Task brief: Recast every one of the rows below as a Markdown table with two columns, "No." and "Text", where each line gets its own sequential number and blank lines are left out. Leave the pictures out of the table.

---------- Provided data ----------

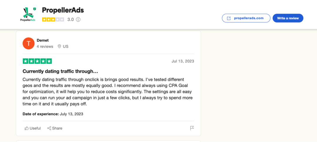
Task: Click the header three-star rating graphic
Action: (x=53, y=20)
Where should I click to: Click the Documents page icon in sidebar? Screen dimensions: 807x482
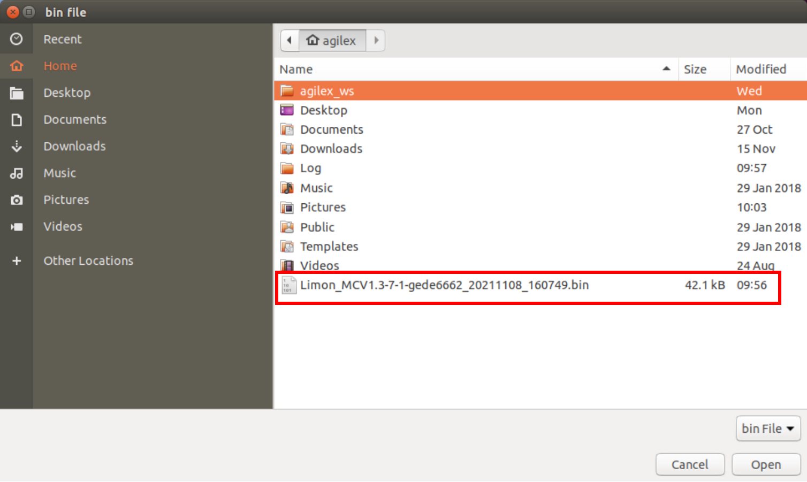(17, 119)
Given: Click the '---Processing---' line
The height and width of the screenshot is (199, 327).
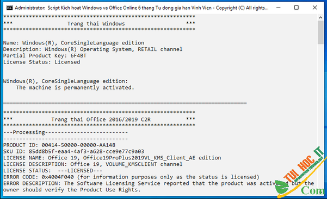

----------

Response to the task:
| No. | Text |
|---|---|
| 1 | Task: Click the header three-star rating graphic |
| 2 | Action: (x=53, y=20) |
| 3 | Where should I click to: Click the Documents page icon in sidebar? Screen dimensions: 807x482 |
| 4 | (17, 119) |
| 5 | Given: Click the '---Processing---' line |
| 6 | The height and width of the screenshot is (199, 327). |